La réflexion de Sartre ne s’arrête pas là. Dans La Nausée, il est question de la réalité humaine ‘qui est ce qu’elle n’est pas et n’est pas ce qu’elle est’.
Sartre, en naissant à lui-même, en a fini avec l’illusion d’être ce qu’on est dans une totalité, ou, tout au moins, il en pressent l’inanité.
Dans l’approche existentialiste de Sartre, il n’y a pas de nature, et l’existence précède l’essence. ‘L’homme n’est que ce qu’il se fait’. Sa philosophie préfigure la postmodernité et ne peut s’entendre que si l’on accepte que dieu est mort. Sartre, donc, s’exporte mal !
Il libère son approche existentielle de tout idéalisme, de tout déterminisme comme de toute croyance. Cette angoissante liberté permet donc toutes les déconstructions, visant une humanité basale. C’est à ce point là qu’il offre une passerelle, mais si exigeante dans le renoncement aux croyances qu’elle ne peut être aisément praticable.
Le ‘choix originel’ du fait même d’exister nous rend responsables de ce que nous sommes. Cette proposition fut souvent interprétée comme une posture volontariste de Sartre.
Alors que ‘L’homme n’est que ce qu’il se fait’ veut dire qu’il est projet, un projet d’être en avant de soi. C’est en cela qu’il se constitue comme être, dans une irréductible subjectivité.
La psychanalyse existentielle telle qu’il la définit et l’applique à lui-même dans ‘Les Mots’ apparaît à la fois sans concession tout en entretenant une mauvaise foi utilitaire. Dans la construction de sa ‘fable vraie’, auto-analyse qu’il a mis douze ans à écrire, on mesure la force et les contradictions de ce penseur marqué par son histoire, sa facticité et la nécessité historique de son autogénèse. C’est une conquête de soi.
On y comprend son refus de tout déterminisme, y compris du déterminisme freudien, car Sartre a besoin du mythe de l’être en action vers la liberté.
Mais, comme Sigmund Freud dans cette démarche d’autoanalyse, il ne peut s’extraire d’une fiction de la pensée comme construction de l’être.
Les théories de Freud et de Sartre ne sont pas si antagonistes. Elles se rejoignent, par exemple, sur ce terrain de la facticité et de la mauvaise foi et sur le malaise dans la culture.

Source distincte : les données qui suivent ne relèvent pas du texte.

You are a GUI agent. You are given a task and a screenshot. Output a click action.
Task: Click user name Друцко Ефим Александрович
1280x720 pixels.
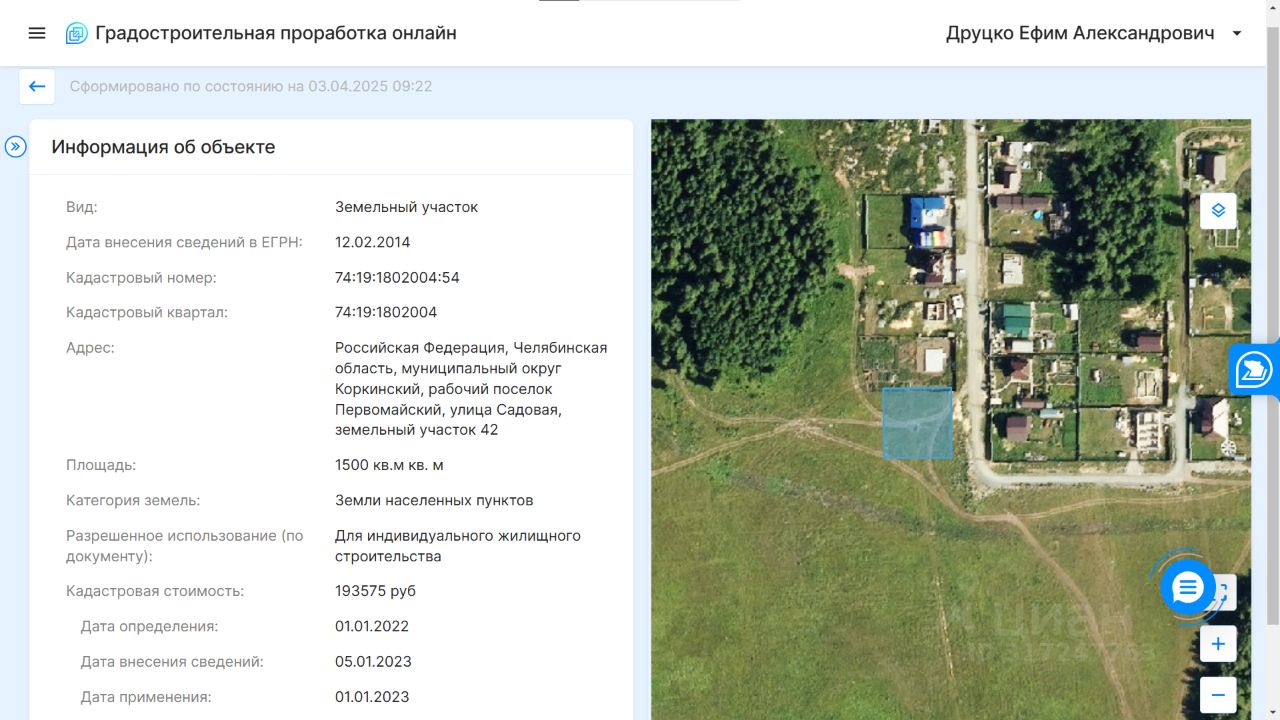[x=1080, y=33]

Si l’on s’y attarde, on comprend que la liberté sartrienne n’est pas qu’une naïve négation de l’inconscient et des contraintes du milieu et de la matière :
- L’homme est condamné à être libre par sa contingence existentielle, ouvrant sur l’insensé sans recours autre que la croyance, la facticité et la mauvaise foi.
- L’homme est factice car il est placé dans une situation qu’il n’a pas choisie, et il s’agit pour lui de faire quelque chose de ce qu’on a fait de lui.

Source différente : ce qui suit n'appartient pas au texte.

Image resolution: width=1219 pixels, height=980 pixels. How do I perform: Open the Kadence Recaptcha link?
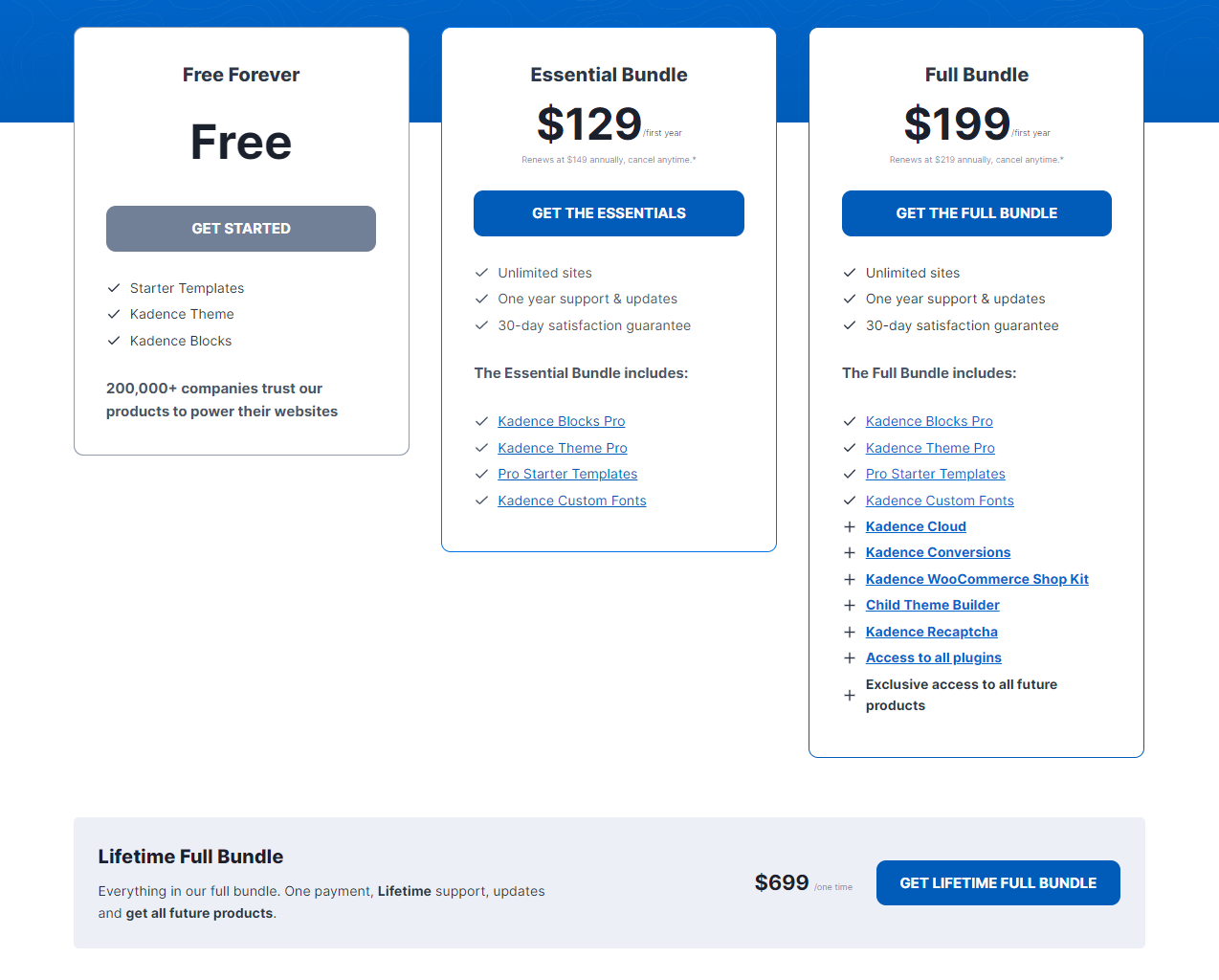(931, 632)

Pour lui, ‘ La violence est issue de la tragique disproportion entre la nature et l’homme’.
Sartre pose la question de la confrontation entre les pulsions et l’effort pour exister. Il concède que l’être humain ne peut que buter sur ce qu’il nomme le pratico-inerte, c’est-à-dire le rapport aliénant de l’homme à la matière et à toutes les formes d’institutions.
Il ne faut donc pas bannir la mauvaise foi, car elle est un recours humain nécessaire.

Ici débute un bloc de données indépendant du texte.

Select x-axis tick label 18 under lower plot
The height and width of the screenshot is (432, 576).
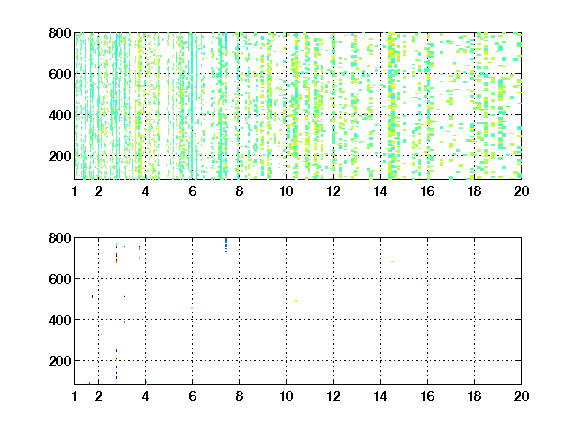click(474, 396)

Illusion, croyances, mauvaise foi même et surtout de bonne foi, inauthenticité sont les bastions mis en place par l’homme pour ne pas se confronter à l’angoisse de sa condition. Déjà comme ça, vivre est bien difficile : les ratés confrontent à l’angoisse et précipitent vers la catastrophe existentielle et la folie.
Heureusement, le délire, construction de mauvaise foi dans la conviction de sa vérité, permet un colmatage, souvent en générant un être unique, parfois autoengendré dans sa folie. Et ça, les cultures le partagent, produisant leurs dieux et leurs victimes sacrificielles.
En entendant Sartre parler de l’homme tel qu’il veut et tente de l’être, on mesure à quel point une théorie si forte et essentielle dans l’évolution de notre culture, peut se rapprocher des constructions délirantes. Mais, à la différence d’un être délirant, Sartre sait que sa tentative d’autogénèse qu’il construit à travers une praxis d’action et d’écriture n’est peut-être pas réalisable. Elle doit, à ses yeux, rester l’horizon moral et politique de l’homme en société.